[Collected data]
Content starts
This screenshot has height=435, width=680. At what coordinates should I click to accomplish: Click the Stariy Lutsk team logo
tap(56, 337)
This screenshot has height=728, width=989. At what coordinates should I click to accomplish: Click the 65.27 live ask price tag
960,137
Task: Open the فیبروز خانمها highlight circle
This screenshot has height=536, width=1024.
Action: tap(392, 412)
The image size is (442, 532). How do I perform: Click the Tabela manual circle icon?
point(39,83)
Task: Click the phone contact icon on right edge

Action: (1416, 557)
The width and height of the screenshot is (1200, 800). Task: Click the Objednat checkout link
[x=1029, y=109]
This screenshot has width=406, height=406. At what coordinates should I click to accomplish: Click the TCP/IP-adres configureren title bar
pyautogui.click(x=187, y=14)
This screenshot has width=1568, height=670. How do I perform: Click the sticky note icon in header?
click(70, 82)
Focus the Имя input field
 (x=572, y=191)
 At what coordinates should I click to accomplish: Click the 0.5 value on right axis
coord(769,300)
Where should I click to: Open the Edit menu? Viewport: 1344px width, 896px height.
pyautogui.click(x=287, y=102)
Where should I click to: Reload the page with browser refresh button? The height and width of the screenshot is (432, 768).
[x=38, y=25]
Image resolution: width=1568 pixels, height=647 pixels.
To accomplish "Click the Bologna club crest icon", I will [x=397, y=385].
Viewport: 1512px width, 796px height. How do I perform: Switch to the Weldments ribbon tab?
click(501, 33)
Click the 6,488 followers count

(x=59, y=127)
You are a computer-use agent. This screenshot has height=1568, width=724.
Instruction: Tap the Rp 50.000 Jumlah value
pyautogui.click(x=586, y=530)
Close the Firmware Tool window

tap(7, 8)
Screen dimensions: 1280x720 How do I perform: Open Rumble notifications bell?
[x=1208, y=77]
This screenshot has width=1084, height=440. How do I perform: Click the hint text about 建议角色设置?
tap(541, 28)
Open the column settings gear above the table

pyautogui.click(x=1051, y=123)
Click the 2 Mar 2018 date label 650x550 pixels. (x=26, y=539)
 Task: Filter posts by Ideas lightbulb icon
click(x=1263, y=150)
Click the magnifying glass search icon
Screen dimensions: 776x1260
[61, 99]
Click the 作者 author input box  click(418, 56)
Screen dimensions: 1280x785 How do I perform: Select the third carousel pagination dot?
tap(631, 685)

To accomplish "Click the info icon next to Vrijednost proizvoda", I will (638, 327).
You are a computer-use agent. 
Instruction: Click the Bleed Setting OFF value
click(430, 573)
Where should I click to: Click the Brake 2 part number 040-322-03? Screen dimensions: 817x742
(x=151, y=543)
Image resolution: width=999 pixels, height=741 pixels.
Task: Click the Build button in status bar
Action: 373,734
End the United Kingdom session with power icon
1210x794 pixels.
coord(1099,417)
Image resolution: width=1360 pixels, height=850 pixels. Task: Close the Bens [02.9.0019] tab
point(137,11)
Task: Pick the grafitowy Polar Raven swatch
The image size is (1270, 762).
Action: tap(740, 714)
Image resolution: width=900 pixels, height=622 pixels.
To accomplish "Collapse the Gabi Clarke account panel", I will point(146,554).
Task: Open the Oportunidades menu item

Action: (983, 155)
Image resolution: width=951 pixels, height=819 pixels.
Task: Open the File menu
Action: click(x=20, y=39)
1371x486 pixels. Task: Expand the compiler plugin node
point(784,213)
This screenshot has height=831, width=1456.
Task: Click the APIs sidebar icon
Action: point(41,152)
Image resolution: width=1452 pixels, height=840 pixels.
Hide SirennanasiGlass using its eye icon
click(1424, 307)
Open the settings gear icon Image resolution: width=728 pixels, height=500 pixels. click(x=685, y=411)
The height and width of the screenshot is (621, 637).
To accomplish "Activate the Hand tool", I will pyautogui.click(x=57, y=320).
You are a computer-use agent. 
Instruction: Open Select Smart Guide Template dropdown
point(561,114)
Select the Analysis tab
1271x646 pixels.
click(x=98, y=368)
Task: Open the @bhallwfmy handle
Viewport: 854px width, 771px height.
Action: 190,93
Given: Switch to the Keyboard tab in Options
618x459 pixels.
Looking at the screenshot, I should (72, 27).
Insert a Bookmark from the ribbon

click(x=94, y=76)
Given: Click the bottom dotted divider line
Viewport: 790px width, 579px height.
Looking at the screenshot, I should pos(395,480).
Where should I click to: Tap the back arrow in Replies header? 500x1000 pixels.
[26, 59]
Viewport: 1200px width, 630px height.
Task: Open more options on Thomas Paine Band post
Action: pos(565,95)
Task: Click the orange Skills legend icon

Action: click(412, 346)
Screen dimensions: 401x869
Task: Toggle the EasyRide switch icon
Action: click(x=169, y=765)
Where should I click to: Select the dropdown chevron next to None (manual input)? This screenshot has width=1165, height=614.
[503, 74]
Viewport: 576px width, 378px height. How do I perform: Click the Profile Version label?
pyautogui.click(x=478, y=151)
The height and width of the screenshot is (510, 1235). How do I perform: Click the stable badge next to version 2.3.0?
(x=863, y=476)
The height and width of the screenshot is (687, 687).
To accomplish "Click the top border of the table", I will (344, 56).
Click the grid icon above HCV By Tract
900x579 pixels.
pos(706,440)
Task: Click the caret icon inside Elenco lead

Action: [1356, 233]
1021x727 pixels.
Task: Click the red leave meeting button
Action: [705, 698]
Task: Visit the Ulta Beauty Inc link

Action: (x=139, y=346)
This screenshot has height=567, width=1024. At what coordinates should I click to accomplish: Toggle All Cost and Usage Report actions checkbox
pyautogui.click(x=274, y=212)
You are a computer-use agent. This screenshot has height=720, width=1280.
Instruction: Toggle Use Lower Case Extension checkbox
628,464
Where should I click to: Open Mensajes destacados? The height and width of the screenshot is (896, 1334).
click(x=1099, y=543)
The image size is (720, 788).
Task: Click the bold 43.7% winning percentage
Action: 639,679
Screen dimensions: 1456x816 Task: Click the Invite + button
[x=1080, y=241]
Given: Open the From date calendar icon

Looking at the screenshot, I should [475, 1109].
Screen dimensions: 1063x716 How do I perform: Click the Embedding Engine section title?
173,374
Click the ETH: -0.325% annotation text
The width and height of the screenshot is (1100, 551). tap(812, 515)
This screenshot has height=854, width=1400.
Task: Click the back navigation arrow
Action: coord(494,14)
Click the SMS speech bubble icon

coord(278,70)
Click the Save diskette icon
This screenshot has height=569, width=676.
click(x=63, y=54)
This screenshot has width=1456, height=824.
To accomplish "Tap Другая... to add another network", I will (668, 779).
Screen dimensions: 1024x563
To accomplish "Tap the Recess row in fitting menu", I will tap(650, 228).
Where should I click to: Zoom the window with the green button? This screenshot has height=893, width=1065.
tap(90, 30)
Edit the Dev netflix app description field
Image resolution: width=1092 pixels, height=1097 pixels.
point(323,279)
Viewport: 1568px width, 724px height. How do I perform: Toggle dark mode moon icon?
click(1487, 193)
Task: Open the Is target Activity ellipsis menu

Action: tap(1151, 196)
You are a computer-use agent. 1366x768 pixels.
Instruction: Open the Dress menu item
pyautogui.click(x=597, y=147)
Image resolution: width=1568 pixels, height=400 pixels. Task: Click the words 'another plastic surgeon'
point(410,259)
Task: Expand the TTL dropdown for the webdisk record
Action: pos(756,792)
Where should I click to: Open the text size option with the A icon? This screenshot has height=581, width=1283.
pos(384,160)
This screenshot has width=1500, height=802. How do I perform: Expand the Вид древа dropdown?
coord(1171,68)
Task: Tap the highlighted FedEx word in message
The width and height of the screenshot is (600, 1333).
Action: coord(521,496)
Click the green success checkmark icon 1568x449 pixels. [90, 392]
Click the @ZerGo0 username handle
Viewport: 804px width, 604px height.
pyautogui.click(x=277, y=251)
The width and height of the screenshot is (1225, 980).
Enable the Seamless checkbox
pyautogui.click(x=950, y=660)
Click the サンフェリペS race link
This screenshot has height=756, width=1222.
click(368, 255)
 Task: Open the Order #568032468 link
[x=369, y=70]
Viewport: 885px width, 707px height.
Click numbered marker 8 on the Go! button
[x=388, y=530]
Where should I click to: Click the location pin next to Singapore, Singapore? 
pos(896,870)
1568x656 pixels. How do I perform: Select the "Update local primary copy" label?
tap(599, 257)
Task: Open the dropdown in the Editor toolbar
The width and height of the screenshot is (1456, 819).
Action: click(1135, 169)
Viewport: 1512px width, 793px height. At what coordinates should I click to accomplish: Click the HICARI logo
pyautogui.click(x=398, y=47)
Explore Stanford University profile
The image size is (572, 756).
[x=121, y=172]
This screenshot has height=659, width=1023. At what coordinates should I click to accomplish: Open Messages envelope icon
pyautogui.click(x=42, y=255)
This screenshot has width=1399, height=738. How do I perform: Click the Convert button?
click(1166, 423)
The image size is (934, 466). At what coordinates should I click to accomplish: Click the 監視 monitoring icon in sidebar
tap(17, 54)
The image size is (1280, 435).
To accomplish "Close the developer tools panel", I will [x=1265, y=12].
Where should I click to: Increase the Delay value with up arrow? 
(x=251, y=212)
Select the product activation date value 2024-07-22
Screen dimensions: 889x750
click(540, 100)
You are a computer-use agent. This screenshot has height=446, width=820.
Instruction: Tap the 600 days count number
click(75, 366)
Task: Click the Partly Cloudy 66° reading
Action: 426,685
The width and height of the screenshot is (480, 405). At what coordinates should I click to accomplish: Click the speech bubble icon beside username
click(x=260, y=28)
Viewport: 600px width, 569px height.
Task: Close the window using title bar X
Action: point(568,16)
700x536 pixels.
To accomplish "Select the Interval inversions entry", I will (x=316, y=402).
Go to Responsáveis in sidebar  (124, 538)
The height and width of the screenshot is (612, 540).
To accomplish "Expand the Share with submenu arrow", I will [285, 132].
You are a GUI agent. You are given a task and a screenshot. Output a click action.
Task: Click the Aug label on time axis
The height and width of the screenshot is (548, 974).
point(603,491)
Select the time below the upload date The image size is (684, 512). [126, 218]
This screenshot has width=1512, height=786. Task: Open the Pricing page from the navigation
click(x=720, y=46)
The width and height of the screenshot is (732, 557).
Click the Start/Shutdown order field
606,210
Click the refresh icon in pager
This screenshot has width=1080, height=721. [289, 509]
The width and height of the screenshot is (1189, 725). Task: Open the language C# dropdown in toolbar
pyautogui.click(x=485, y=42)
Content ends
**ASSIGNMENT:** Find every line in the records that uses the string "time", then copy it.

**ANSWER:**
Task: Click the Aug label on time axis
Select the time below the upload date The image size is (684, 512). [126, 218]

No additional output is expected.